* start PASSAGE GIVEN *
Beware of Turnarounds, Ramp Temp in Hot Weather

Adobe Stock/Günter Albers

Tires are designed to withstand a wide range of operating conditions. Not only will your landing distances be longer when landing under “hot and high” conditions due to the higher true airspeed, the energy dissipated by the wheel assembly during hot-and-high conditions is much larger. If your normal Vref is 120 KIAS, but you are landing at Telluride Regional Airport (KTEX) on a warm, sunny day (85F), your actual true airspeed is 145 kt. The kinetic energy of the aircraft landing in KTEX is 46% higher than at sea level, thus the brakes and wheel assembly will heat up more. The centrifugal stress on the tire will also be 46% higher than at sea level. Heat plus higher stress increases the possibility of tread loss.

Taxi distance
Goodyear’s research determined the amount of temperature rise versus taxi distance.  Even when aircraft tires are properly inflated and operated at moderate taxi speeds, the heat generated in a tire during taxi will continue to build up.  The farther the taxi distance, the hotter the tires will be at the start of the takeoff. Source: Aircraft Tire Care & Maintenance. Goodyear. June 2016.
* end PASSAGE GIVEN *
### DIRECTIVES
[A] Answer these questions from the tire passage:
(i) What true airspeed is given for the landing at Telluride Regional Airport?
(ii) By what percentage is the aircraft's kinetic energy at KTEX higher than at sea level?
(iii) Whose research determined the temperature rise versus taxi distance?
[B] Retype everything in the tire passage from "Tires are designed" down to "of tread loss.".
[C] Decide whether each statement agrees with the tire passage, and quote the words that settle it:
(i) A longer taxi leaves the tires cooler at the start of the takeoff.
(ii) At KTEX the centrifugal stress on the tire is 46% higher than at sea level.
(iii) The KTEX example assumes a temperature of 85F.
The entries that follow were drawn from a separate source.
* start RECORDED INFORMATION *
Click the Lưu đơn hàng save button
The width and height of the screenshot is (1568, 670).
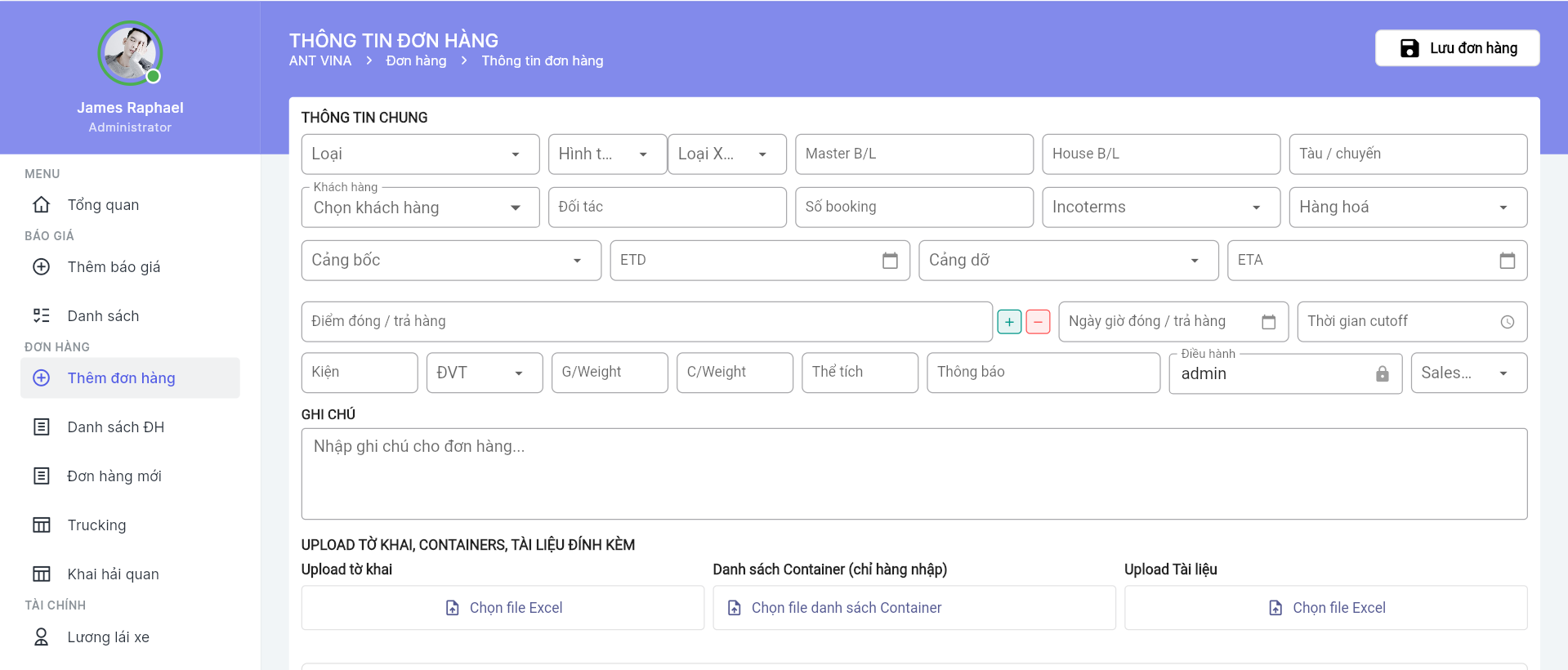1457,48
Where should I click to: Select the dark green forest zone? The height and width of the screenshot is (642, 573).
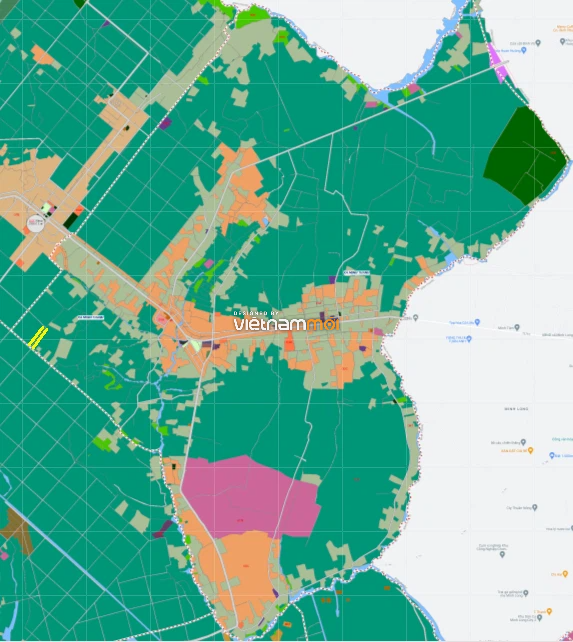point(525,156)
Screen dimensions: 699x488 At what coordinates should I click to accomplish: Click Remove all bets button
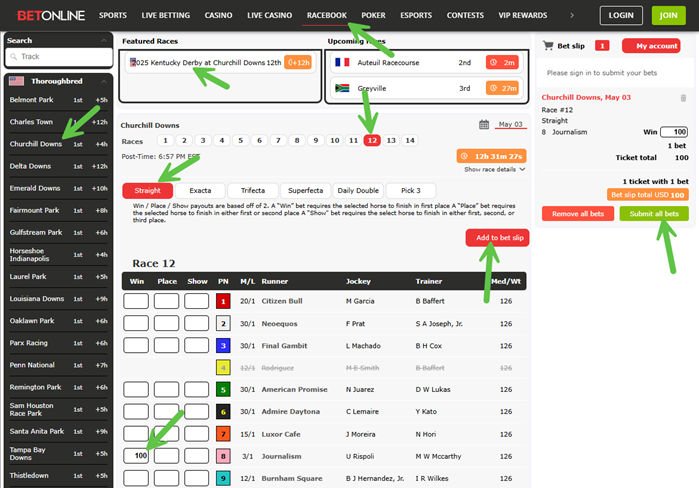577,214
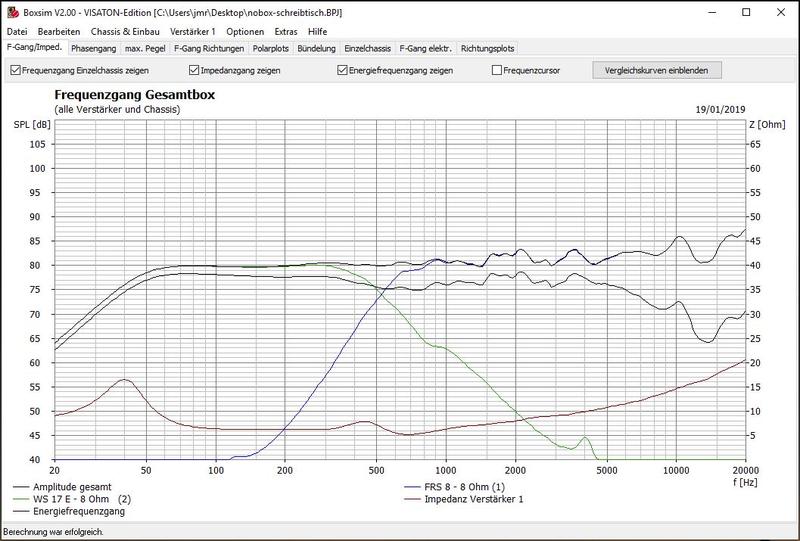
* end RECORDED INFORMATION *
### EXERCISE SOLUTIONS
[A]
(i) 145 kt
(ii) 46%
(iii) Goodyear's

[B]
Tires are designed to withstand a wide range of operating conditions. Not only will your landing distances be longer when landing under “hot and high” conditions due to the higher true airspeed, the energy dissipated by the wheel assembly during hot-and-high conditions is much larger. If your normal Vref is 120 KIAS, but you are landing at Telluride Regional Airport (KTEX) on a warm, sunny day (85F), your actual true airspeed is 145 kt. The kinetic energy of the aircraft landing in KTEX is 46% higher than at sea level, thus the brakes and wheel assembly will heat up more. The centrifugal stress on the tire will also be 46% higher than at sea level. Heat plus higher stress increases the possibility of tread loss.

[C]
(i) No: "The farther the taxi distance, the hotter the tires will be at the start of the takeoff."
(ii) Yes: "The centrifugal stress on the tire will also be 46% higher than at sea level."
(iii) Yes: "on a warm, sunny day (85F)"